Benchmarks: Add Benchmark - Add the source code of cuda kernel launch overhead benchmark. (#71)

* add cuda kernel launch overhead benchmark - source part. * can customize the nvcc_archs_support. * set SB_MICRO_PATH for azure pipeline tests.
2021-05-18 14:07:27 +08:00 · 2021-05-18 14:07:27 +08:00 · 7cfe7c16cf
--- a/.azure-pipelines/cuda-unit-test.yml
+++ b/.azure-pipelines/cuda-unit-test.yml
@ -16,13 +16,13 @@ steps:
      python3 -m pip install .[test,torch]
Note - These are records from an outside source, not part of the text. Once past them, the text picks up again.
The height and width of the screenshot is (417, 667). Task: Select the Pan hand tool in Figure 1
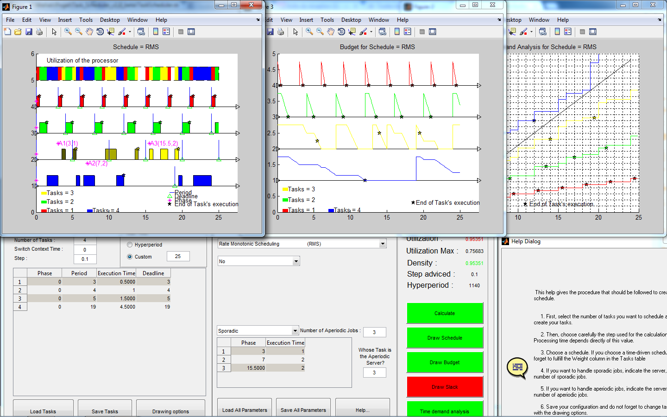89,32
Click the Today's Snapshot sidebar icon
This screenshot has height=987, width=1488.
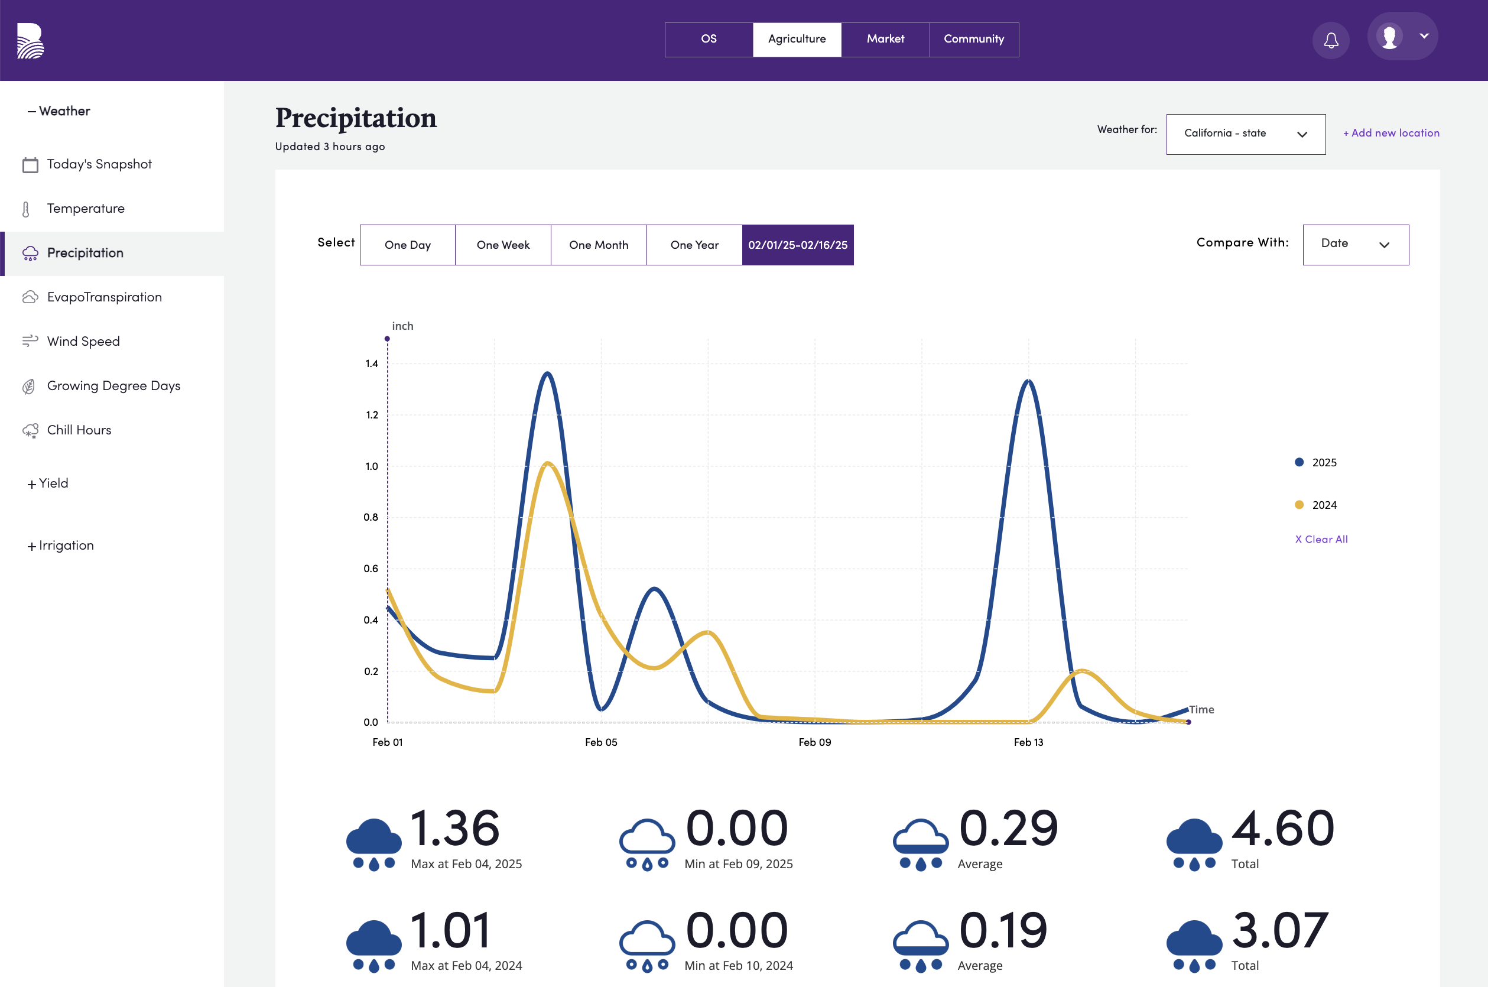30,163
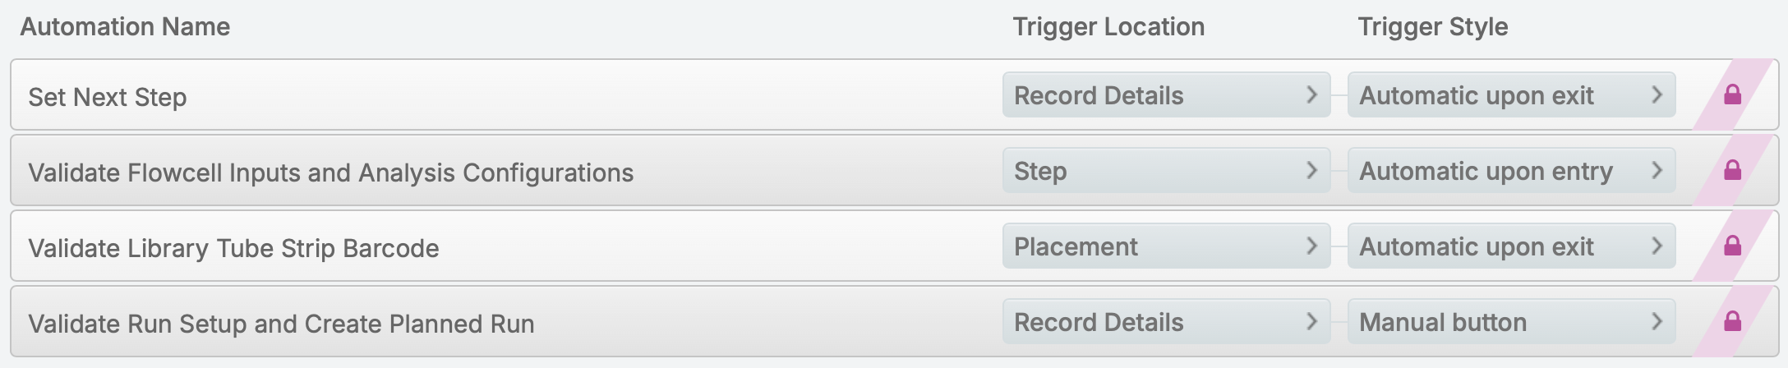Click lock icon for Validate Library Tube Strip row
The width and height of the screenshot is (1788, 368).
point(1732,246)
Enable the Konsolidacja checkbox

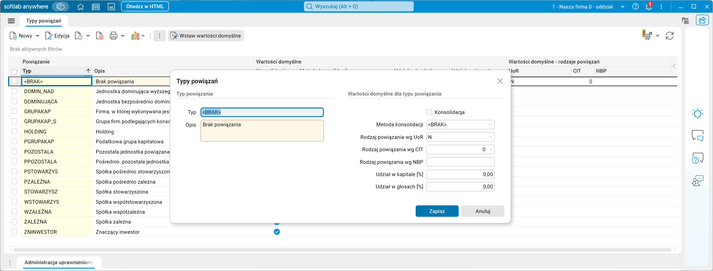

    displayName: Install dependencies
  - script: |
-      make cppbuild
+      SB_MICRO_PATH=$PWD/bin make cppbuild
    displayName: Build benchmarks
  - script: |
      python3 setup.py lint
    displayName: Run code lint
  - script: |
-      python3 setup.py test
+      SB_MICRO_PATH=$PWD/bin python3 setup.py test
    displayName: Run unit tests
    timeoutInMinutes: 10
  - script: |
--- a/.clang-format
+++ b/.clang-format
@ -2,3 +2,4 @@
 BasedOnStyle: LLVM
 ColumnLimit: 120
 IndentWidth: 4
--- a/superbench/benchmarks/micro_benchmarks/cuda_common.cmake
+++ b/superbench/benchmarks/micro_benchmarks/cuda_common.cmake
@ -0,0 +1,33 @@
 # Copyright (c) Microsoft Corporation.
 # Licensed under the MIT License.
 if(NOT DEFINED CMAKE_CUDA_STANDARD)
    set(CMAKE_CUDA_STANDARD 11)
    set(CMAKE_CUDA_STANDARD_REQUIRED ON)
 endif()
 if(NOT DEFINED NVCC_ARCHS_SUPPORTED)
    # Reference: https://github.com/NVIDIA/cutlass/blob/0e137486498a52954eff239d874ee27ab23358e7/CMakeLists.txt#L89
    set(NVCC_ARCHS_SUPPORTED "")
    if (NOT CMAKE_CUDA_COMPILER_VERSION VERSION_LESS 7.5)
      list(APPEND NVCC_ARCHS_SUPPORTED 53)
    endif()
    if (NOT CMAKE_CUDA_COMPILER_VERSION VERSION_LESS 8.0)
      list(APPEND NVCC_ARCHS_SUPPORTED 60 61)
    endif()
    if (NOT CMAKE_CUDA_COMPILER_VERSION VERSION_LESS 9.0)
      list(APPEND NVCC_ARCHS_SUPPORTED 70)
    endif()
    if (NOT CMAKE_CUDA_COMPILER_VERSION VERSION_LESS 9.2)
      list(APPEND NVCC_ARCHS_SUPPORTED 72)
    endif()
    if (NOT CMAKE_CUDA_COMPILER_VERSION VERSION_LESS 10.0)
      list(APPEND NVCC_ARCHS_SUPPORTED 75)
    endif()
    if (NOT CMAKE_CUDA_COMPILER_VERSION VERSION_LESS 11.0)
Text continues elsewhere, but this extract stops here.